もう1人、佐々木小次郎の墓にも行ってみた。勿論あの宮本武蔵と巌流島で決闘した男である。武蔵に関しては吉川英治の小説や映画などで何となく知っているが、「小次郎って、いつ死んだのか?」などと馬鹿な疑問が湧くほど、小次郎に関する知識はない。こちらの墓の説明書きには「小次郎は巌流島で武蔵に討たれた」とあり、その墓がここにあるという。
だが、その説明で一番興味深かったのは「小次郎の妻ユキは当時懐妊中であったが、切支丹の信者で……」という部分で、そうか小次郎には妻がいて、しかも妊婦でキリシタンだったというのは初めて知った気がする。取り敢えず小次郎について、ウィキペディアで検索すると何と「1612年宮本武蔵と九州小倉の『舟島』で決闘に敗れて死んだ。当時の年齢は武蔵29歳、小次郎は出生年が不明のため定かではないが、武蔵よりも40歳程年上だったといわれている」と書かれている。
もしこの記述が正しければ、壮年の武蔵が老人の小次郎を殺した?という話で、まるでイメージが違う。しかしもし妻が妊娠中であれば、69歳にしてまだ壮健だったのか。北九州、小倉城跡にある武蔵と小次郎の像からは想像もできない話の展開であり、調べざるを得なくなる。
小次郎の年齢について、小説宮本武蔵の作者吉川英治はその随筆の中で「まさか十八歳ではあるまいが、決して六十、七十の老熟円満な人物の試合ぶりとも見えない……既に巌流という一派を独創して、諸国に名も聞え、細川が招いて抱えた程の人物であれば、三十歳以降ではあるまい」と言っている。
この墓に行ってから俄かに『岩柳佐々木小次郎』(森本繁著)が真実に近いような気がしている。そこには「24歳」と書かれており、また出身地は山口県となっており、今回の墓にも通じるものがある。静御前と違って、小次郎の墓が各地にあるわけではない。またこの本で「小次郎が武蔵と決闘したのは、小倉からキリシタンを排除する必要があった細川家によって仕組まれたもの」と読むとその内容に驚きを禁じ得ない。

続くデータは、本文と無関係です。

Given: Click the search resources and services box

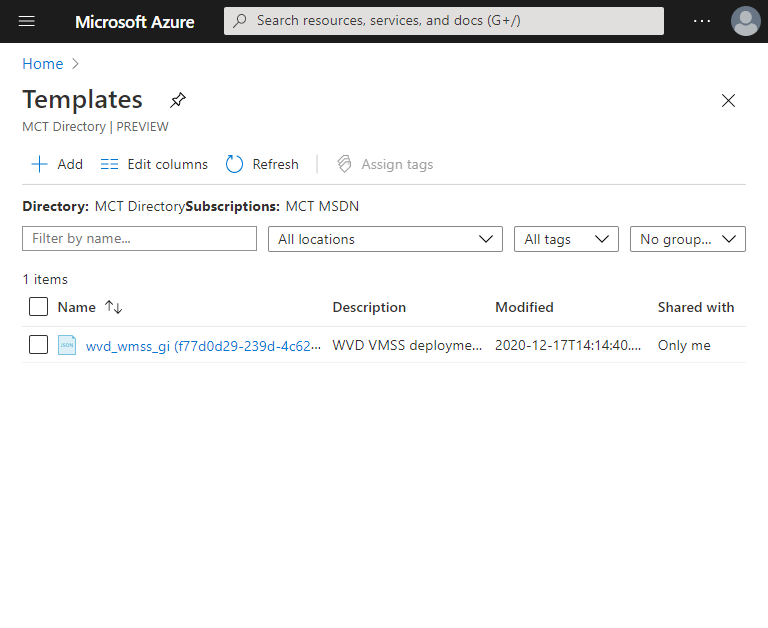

小次郎は細川家に召し抱えられ、その道場にはキリシタンが多かったという。細川忠興(三斎)と言えば関ケ原の戦いの渦中、キリシタンだった妻ガラシャを亡くしており、小倉でもキリシタンを保護し、立派な教会があり宣教師が教えを広めていた。ところが徳川家康がキリシタン禁制に傾き、その中で巌流島の決闘があったというのだ。因みに巌流とは小次郎のことであり、敗者の名がその島に付けられた意味、そして晩年の武蔵が肥後に移った細川家の厄介になっているのは、実に興味深い。